Mexico makes plans for illegal immigrants amid Trump's promise of mass deportations
With President-elect Donald Trump's administration vowing to initiate deportation efforts of illegal immigrants, Mexico is preparing a plan to take back its citizens who are deported after Inauguration Day.
The Mexican government will open 25 shelters along its northern border for deported immigrants, Baja California Gov. Marina del Pilar Ávila Olmeda told reporters this week, according to Border Report. The shelters are scheduled to open their doors on Jan. 20.
Six facilities will be in Tijuana, with another two in Mexicali, Baja's capital city. Each of the facilities is capable of accommodating 500 people, and the shelters will either house single men, women or unaccompanied children or families.
"This is a strategic plan to accommodate exclusively people who get deported after January 20," she said.
Tijuana’s City Manager Arnulfo Guerrero León told Tijuana’s El Sol Newspaper that the plan was originally to lease sporting complexes, but they will lease warehouse space instead to avoid scheduling conflicts with sporting events, the Border Report noted Friday.
Ávila Olmeda told reporters that they are taking seriously Trump's promises to launch a mass deportation effort of illegal immigrants.
Illegal immigration and border security were major talking points of Trump's 2024 presidential campaign, which criticized the Biden-Harris administration for allowing immigrants with criminal records to enter the country.
"What we do know, throughout his campaign, he threatened to do this, and since he was already president of the United States, we believe this time he will be stricter and tougher when it comes to deportations," the Baja California governor said. "We are working to get ready and receive our migrants."

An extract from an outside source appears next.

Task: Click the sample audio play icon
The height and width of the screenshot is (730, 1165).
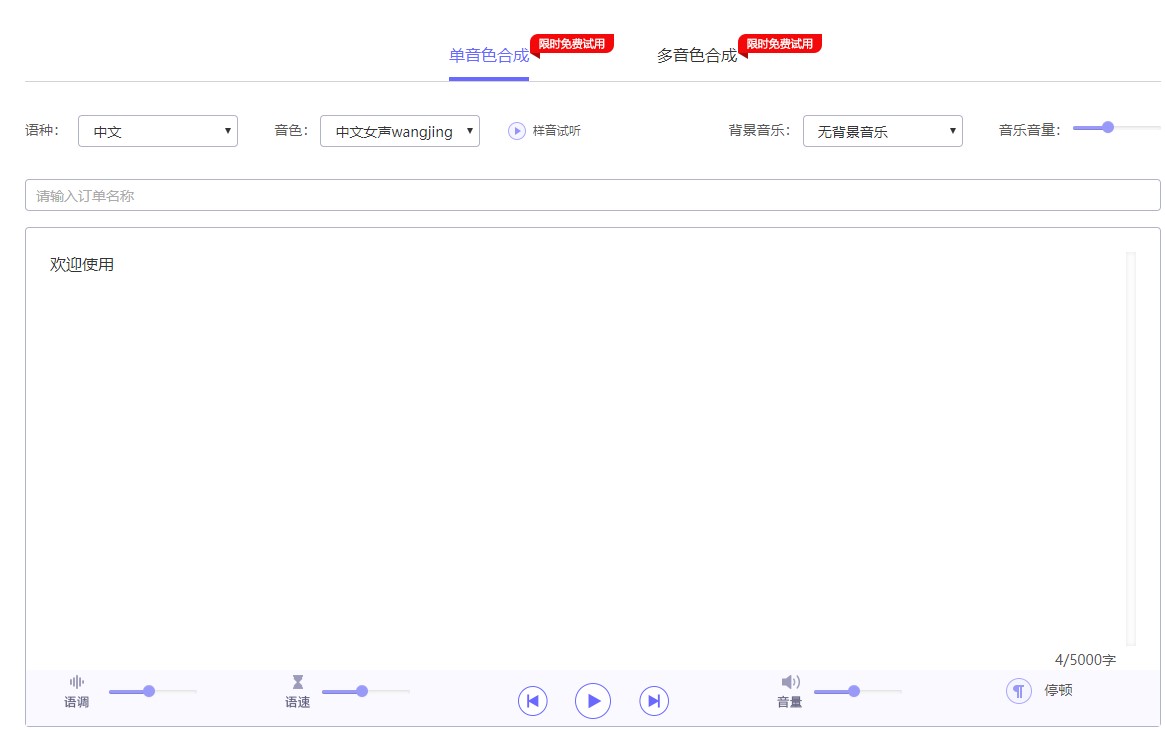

The shelters, which are intended to serve as temporary housing for deported immigrants, will only house Mexican immigrants being sent back to their country from the United States. Deported immigrants can stay at the shelters for one or two days before they are sent back home to Mexico, according to the report.
"These shelters that are being planned are for those being repatriated who are coming from north to south, but no foreigners, only Mexicans, this must be made clear — Mexicans will be welcomed back to their country and their human rights will be respected," Ávila Olmeda stated.
In November, Trump announced that he had appointed former acting director of U.S. Immigration and Customs Enforcement (ICE) Tom Homan to serve as "border czar" in his new administration.
"I've known Tom for a long time, and there is nobody better at policing and controlling our Borders," the president-elect wrote in a statement at the time. "Likewise, Tom Homan will be in charge of all Deportation of Illegal Aliens back to their Country of Origin. Congratulations to Tom. I have no doubt he will do a fantastic, and long awaited for, job."
Homan, a former police officer and Border Patrol agent, promised during the National Conservatism Conference earlier this year that he would "run the biggest deportation operation this country's ever seen."
The newly appointed border czar, who has served under multiple U.S. presidents throughout his career, has publicly blamed the Biden-Harris administration border policies for endangering migrants and Americans.
During the 2024 Conservative Political Action Conference, Homan highlighted raised concerns about immigrants dying at the U.S.-Mexico border and Americans dying due to fentanyl making its way across the border.
Following the widely publicized death of Georgia nursing student Laken Riley at the hands of an illegal immigrant in February, the Biden-Harris administration faced additional scrutiny for its immigration policies.
In an August interim report, the U.S. House Judiciary Committee and its Subcommittee on Immigration Integrity, Security, and Enforcement highlighted Riley's killer, Jose Ibarra, as an example of the millions of illegal aliens released by the administration who are "committing crimes across the country."
"The Committee's review of Jose Ibarra's A-file reveals that the Biden-Harris Administration's border policies ensured Jose Ibarra's release into the United States nearly two years ago," the report stated. "Despite having lived safely in Ecuador from January 2017 through July 2022, in 2022, Ibarra traveled to the United States, potentially drawn by President Biden's and Vice President Harris's open-borders, no-consequence immigration policies."
While the U.S. Department of Homeland Security cited a lack of detention space as the reason for Ibarra's release, the committee highlighted the agency's data, arguing that it could have detained Ibarra.
"As a result of his release, Ibarra was free to commit crimes in the United States, including allegedly kidnapping and murdering Laken Riley in Georgia," the Republican-led committee and its subcommittee noted in the document.